-- Exercise instructions --
Render the part of the data that opens with the line containing "Open the search tab in Database Explorer" and closes with the line containing "Looking at the screenshot, I should 498,239." as a Markdown table with the columns Number and Record line. Leave out blank lines.

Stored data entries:
--------------------

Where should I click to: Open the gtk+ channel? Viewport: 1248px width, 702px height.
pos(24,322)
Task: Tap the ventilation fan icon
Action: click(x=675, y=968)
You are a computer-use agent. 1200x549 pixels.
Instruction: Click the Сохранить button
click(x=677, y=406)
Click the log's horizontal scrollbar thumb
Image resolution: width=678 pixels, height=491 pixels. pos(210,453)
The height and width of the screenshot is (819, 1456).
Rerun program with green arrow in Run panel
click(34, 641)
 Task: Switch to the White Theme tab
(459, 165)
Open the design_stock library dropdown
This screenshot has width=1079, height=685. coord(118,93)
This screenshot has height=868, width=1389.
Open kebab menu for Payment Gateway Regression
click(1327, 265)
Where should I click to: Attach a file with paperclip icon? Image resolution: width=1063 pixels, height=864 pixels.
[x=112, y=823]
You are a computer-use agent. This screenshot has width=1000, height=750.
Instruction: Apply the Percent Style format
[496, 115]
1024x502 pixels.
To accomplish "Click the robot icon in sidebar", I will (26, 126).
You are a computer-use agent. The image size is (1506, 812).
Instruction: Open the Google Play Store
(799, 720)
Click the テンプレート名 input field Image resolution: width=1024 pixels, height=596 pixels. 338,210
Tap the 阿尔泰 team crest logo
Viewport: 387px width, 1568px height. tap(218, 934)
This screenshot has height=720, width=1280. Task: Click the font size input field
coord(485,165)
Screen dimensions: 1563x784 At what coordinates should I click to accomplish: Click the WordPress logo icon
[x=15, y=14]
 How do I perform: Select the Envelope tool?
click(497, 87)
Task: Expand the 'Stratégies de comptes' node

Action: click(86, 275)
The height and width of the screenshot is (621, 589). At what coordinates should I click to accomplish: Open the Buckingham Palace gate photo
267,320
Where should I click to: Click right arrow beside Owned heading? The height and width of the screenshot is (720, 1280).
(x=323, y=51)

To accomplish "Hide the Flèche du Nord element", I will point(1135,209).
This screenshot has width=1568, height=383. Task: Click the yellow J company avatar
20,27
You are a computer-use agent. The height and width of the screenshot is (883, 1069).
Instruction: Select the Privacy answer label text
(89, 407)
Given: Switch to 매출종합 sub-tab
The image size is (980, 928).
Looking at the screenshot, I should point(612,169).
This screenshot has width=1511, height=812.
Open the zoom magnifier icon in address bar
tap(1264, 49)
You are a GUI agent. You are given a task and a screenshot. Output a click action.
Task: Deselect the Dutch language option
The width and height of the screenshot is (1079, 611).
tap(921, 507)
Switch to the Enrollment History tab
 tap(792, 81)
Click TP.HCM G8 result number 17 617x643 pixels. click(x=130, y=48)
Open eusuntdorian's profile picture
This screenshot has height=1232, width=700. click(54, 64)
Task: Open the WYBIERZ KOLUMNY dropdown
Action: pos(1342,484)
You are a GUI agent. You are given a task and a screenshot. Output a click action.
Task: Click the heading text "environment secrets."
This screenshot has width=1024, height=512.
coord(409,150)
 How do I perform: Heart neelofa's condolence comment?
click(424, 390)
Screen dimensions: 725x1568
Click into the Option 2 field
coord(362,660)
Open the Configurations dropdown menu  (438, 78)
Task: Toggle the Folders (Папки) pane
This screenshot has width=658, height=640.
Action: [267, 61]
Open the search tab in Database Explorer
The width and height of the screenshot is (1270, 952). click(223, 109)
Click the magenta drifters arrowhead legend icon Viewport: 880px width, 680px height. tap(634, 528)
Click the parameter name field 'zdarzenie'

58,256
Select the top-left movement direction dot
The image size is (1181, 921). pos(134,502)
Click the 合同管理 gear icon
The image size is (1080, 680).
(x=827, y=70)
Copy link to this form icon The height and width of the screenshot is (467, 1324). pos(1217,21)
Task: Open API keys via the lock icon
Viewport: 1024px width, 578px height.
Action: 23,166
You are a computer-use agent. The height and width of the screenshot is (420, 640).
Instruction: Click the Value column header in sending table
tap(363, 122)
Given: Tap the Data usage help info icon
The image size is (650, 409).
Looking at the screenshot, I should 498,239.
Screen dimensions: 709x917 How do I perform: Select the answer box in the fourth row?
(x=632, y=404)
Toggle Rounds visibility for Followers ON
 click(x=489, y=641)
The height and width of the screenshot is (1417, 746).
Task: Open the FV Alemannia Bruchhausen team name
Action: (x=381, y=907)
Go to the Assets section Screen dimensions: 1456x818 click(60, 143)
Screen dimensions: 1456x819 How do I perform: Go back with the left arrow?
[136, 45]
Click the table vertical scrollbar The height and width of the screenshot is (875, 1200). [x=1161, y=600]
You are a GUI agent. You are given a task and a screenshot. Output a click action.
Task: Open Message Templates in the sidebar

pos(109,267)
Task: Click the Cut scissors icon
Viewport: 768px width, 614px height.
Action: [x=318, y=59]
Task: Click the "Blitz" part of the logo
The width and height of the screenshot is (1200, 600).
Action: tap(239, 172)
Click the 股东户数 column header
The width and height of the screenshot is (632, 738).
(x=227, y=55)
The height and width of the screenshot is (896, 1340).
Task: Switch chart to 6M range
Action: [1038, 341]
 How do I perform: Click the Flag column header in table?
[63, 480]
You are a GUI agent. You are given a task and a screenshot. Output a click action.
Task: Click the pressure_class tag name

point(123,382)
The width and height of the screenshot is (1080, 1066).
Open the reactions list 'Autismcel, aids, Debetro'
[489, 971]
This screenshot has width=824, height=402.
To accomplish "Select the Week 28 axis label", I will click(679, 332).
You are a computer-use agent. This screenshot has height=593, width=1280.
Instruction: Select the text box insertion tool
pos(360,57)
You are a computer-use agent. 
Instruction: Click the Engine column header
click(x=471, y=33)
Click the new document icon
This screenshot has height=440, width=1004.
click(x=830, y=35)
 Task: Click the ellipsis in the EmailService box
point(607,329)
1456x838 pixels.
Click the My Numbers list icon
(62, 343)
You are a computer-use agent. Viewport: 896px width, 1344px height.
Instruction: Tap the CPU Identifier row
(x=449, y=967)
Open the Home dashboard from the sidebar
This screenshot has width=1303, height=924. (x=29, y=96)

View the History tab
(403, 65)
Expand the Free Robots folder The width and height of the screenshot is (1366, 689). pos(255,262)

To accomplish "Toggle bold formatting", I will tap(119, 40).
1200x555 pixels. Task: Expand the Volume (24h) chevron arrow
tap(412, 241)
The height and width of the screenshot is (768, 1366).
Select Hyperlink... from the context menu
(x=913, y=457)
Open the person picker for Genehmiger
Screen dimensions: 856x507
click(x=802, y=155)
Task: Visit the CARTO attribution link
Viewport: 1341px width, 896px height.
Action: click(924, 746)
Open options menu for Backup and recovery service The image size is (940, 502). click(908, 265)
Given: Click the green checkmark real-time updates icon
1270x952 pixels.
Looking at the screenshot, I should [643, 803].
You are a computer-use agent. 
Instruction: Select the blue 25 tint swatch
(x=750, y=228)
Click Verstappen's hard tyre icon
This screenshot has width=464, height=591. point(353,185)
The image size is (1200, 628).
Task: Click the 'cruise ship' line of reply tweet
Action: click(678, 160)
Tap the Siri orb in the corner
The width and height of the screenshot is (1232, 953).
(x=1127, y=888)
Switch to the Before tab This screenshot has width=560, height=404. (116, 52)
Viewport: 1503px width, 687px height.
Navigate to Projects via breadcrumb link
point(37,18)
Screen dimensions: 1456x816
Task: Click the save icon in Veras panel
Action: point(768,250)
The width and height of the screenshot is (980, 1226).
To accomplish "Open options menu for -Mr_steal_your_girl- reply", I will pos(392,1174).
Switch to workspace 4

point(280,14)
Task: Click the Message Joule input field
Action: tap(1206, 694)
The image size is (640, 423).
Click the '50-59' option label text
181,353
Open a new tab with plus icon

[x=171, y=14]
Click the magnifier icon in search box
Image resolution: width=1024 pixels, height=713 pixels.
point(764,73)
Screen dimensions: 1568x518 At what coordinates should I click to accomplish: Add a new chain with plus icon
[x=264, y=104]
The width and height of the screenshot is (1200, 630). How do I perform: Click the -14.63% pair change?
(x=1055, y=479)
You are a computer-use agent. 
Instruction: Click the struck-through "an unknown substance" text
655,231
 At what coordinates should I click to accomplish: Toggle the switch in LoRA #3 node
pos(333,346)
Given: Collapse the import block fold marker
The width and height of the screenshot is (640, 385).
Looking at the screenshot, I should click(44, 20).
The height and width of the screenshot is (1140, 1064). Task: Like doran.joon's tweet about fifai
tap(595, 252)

--------------------

-- Exercise result --
| Number | Record line |
|---|---|
| 1 | Open the search tab in Database Explorer |
| 2 | The width and height of the screenshot is (1270, 952). click(223, 109) |
| 3 | Click the magenta drifters arrowhead legend icon Viewport: 880px width, 680px height. tap(634, 528) |
| 4 | Click the parameter name field 'zdarzenie' |
| 5 | 58,256 |
| 6 | Select the top-left movement direction dot |
| 7 | The image size is (1181, 921). pos(134,502) |
| 8 | Click the 合同管理 gear icon |
| 9 | The image size is (1080, 680). |
| 10 | (x=827, y=70) |
| 11 | Copy link to this form icon The height and width of the screenshot is (467, 1324). pos(1217,21) |
| 12 | Task: Open API keys via the lock icon |
| 13 | Viewport: 1024px width, 578px height. |
| 14 | Action: 23,166 |
| 15 | You are a computer-use agent. The height and width of the screenshot is (420, 640). |
| 16 | Instruction: Click the Value column header in sending table |
| 17 | tap(363, 122) |
| 18 | Given: Tap the Data usage help info icon |
| 19 | The image size is (650, 409). |
| 20 | Looking at the screenshot, I should 498,239. |